Louis Constant Vauthier (20 July 1887 - 18 March 1963) was a Swiss physician and internationalist who started a Swiss University sanatorium (Le Sanatorium Universitaire Suisse) in Leysin which also served as an international cultural exchange center.

Vauthier was born in Pâquier, in the canton of Neuchâtel. He was educated at the University of Geneva and later worked at the Vaudois Sanatorium and impressed by the idealism, he started a Swiss University Sanatorium in 1922 where he brought people from around the world to share their knowledge, art and culture. The idea was that any academics who needed treatment could go to the sanatorium at a low rate of about 10 Swiss Francs a year (students) and 20 Swiss Francs for professors with a day rate to cover food at 6.5 Francs.

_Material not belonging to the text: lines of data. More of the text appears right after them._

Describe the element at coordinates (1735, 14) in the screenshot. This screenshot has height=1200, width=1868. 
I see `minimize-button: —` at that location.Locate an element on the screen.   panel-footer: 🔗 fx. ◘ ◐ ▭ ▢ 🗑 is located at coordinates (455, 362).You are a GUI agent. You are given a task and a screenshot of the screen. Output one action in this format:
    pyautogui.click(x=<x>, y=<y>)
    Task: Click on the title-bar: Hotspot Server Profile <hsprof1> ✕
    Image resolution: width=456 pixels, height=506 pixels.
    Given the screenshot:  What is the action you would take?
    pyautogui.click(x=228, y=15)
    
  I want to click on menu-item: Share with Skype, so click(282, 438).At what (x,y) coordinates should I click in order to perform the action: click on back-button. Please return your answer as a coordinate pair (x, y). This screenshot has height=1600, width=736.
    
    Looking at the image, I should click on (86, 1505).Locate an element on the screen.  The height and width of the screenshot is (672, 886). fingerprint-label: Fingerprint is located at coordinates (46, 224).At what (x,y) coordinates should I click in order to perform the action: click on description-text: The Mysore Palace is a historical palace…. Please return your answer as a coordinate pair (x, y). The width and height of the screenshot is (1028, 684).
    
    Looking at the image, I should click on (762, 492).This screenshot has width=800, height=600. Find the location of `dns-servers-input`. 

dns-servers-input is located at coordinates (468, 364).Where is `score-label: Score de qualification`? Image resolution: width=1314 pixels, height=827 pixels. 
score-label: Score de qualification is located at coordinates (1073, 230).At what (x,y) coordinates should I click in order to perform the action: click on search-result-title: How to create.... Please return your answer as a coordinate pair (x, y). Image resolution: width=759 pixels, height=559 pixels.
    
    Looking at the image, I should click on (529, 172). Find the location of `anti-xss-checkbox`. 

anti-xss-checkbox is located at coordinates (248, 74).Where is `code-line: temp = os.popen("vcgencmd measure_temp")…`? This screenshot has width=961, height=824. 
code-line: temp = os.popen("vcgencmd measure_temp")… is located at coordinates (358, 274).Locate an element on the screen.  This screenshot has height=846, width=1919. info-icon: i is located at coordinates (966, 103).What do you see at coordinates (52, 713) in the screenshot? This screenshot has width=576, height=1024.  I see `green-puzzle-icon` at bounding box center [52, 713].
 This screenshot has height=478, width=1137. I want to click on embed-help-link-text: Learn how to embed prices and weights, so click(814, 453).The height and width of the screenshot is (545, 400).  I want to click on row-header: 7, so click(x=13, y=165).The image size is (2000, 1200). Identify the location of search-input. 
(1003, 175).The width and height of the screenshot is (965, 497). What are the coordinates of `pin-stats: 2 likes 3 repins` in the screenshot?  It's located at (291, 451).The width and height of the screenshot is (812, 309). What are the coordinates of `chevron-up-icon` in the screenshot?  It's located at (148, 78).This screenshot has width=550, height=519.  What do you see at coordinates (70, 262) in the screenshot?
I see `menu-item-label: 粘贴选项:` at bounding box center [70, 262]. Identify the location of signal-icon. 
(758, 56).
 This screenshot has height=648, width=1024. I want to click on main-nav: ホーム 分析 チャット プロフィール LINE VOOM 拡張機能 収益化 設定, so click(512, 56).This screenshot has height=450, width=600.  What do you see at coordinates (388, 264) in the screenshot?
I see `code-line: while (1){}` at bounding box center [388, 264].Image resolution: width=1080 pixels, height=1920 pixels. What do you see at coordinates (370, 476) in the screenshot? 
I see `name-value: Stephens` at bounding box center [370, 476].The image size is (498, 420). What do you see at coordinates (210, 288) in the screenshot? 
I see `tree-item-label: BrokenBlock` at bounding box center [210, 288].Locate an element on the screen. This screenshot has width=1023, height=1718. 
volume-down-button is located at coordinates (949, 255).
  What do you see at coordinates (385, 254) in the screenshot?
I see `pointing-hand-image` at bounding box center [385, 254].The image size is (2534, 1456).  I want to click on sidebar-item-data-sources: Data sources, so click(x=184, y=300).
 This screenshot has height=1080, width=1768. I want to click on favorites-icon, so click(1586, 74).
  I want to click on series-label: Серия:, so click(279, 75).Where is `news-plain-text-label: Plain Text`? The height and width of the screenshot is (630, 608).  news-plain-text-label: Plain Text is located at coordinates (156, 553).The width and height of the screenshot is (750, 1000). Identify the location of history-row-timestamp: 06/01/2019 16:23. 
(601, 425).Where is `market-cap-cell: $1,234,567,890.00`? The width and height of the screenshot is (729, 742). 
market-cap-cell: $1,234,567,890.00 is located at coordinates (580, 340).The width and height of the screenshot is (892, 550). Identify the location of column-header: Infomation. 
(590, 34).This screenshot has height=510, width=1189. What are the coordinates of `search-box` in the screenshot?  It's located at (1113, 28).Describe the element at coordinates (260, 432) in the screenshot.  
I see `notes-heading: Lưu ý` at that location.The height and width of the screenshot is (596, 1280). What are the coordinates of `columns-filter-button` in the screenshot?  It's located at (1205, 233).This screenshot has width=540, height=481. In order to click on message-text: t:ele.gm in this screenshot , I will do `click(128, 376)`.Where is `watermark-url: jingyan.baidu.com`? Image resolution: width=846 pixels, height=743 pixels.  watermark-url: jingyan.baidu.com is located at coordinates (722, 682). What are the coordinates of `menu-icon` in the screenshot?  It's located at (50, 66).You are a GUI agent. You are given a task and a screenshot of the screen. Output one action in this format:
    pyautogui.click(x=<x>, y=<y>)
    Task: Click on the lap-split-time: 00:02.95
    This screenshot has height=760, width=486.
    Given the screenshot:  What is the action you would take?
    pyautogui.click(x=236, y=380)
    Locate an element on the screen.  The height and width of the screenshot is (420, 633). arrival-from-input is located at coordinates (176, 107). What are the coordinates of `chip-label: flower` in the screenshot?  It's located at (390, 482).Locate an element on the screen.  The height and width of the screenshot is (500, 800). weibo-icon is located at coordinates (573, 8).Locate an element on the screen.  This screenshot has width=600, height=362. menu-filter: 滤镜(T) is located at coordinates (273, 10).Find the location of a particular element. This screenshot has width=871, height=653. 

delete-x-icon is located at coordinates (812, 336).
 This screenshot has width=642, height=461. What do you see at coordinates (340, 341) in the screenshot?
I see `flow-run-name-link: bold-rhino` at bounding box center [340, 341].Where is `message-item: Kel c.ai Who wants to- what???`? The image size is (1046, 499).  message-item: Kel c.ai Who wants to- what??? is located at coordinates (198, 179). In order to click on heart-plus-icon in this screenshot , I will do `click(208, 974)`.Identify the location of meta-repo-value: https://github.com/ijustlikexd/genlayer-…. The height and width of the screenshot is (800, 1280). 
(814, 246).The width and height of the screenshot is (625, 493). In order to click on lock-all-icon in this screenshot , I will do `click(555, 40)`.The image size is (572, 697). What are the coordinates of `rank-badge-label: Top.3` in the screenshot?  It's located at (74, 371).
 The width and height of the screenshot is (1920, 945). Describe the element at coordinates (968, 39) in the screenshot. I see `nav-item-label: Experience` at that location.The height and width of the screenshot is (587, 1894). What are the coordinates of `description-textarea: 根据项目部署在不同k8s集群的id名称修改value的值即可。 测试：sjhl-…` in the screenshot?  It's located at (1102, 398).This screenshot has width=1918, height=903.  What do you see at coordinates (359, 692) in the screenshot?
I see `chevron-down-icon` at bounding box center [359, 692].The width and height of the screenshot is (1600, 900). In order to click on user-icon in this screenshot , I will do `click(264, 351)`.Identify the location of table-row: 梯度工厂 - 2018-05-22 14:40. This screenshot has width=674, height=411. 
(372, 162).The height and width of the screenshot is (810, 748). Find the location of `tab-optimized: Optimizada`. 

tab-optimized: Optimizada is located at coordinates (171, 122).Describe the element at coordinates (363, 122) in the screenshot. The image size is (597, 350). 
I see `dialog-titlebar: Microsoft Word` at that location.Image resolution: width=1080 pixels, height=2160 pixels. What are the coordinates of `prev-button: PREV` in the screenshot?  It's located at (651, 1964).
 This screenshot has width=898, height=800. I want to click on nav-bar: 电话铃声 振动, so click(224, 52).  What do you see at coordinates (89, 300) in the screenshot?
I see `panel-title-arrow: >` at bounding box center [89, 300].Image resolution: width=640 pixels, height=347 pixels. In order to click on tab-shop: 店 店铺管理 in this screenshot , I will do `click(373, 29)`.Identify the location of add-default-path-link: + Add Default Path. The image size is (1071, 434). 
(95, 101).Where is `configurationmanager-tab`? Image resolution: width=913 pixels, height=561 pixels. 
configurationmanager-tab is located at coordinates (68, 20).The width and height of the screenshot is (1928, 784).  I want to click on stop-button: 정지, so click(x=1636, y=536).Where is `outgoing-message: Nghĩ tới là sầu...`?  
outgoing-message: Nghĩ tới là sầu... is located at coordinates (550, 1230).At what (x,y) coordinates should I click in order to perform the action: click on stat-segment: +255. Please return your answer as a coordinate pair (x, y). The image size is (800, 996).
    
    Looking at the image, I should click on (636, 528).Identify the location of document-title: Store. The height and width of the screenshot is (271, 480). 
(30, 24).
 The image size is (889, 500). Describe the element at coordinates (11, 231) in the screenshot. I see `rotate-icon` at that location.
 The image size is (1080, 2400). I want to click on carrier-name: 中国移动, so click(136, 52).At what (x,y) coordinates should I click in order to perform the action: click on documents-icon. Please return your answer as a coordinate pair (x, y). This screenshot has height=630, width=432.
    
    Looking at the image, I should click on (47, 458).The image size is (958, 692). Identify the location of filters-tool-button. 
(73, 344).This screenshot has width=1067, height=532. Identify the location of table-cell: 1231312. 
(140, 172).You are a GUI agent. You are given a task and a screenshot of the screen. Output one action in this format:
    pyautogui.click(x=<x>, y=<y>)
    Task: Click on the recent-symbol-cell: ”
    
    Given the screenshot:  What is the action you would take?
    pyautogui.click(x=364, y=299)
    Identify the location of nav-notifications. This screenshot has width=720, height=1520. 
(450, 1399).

In the first year of its operation there were 32 inmates and it was planned to expand to 200 beds towards the end of the 1920s but he was sidelined later and kept as a mentor for the project. He built a large network of connections to reach out across the world. Famous visitors included Mohandas Gandhi who was impressed by its cleanliness but did not leave any comments in the guest book. Vauthier's experiment came to an end in 1961 following the rise of antibiotic treatments which replaced sanatoriums for the treatment of tuberculosis.

Vauthier married Madeleine, sister of Jean Piaget.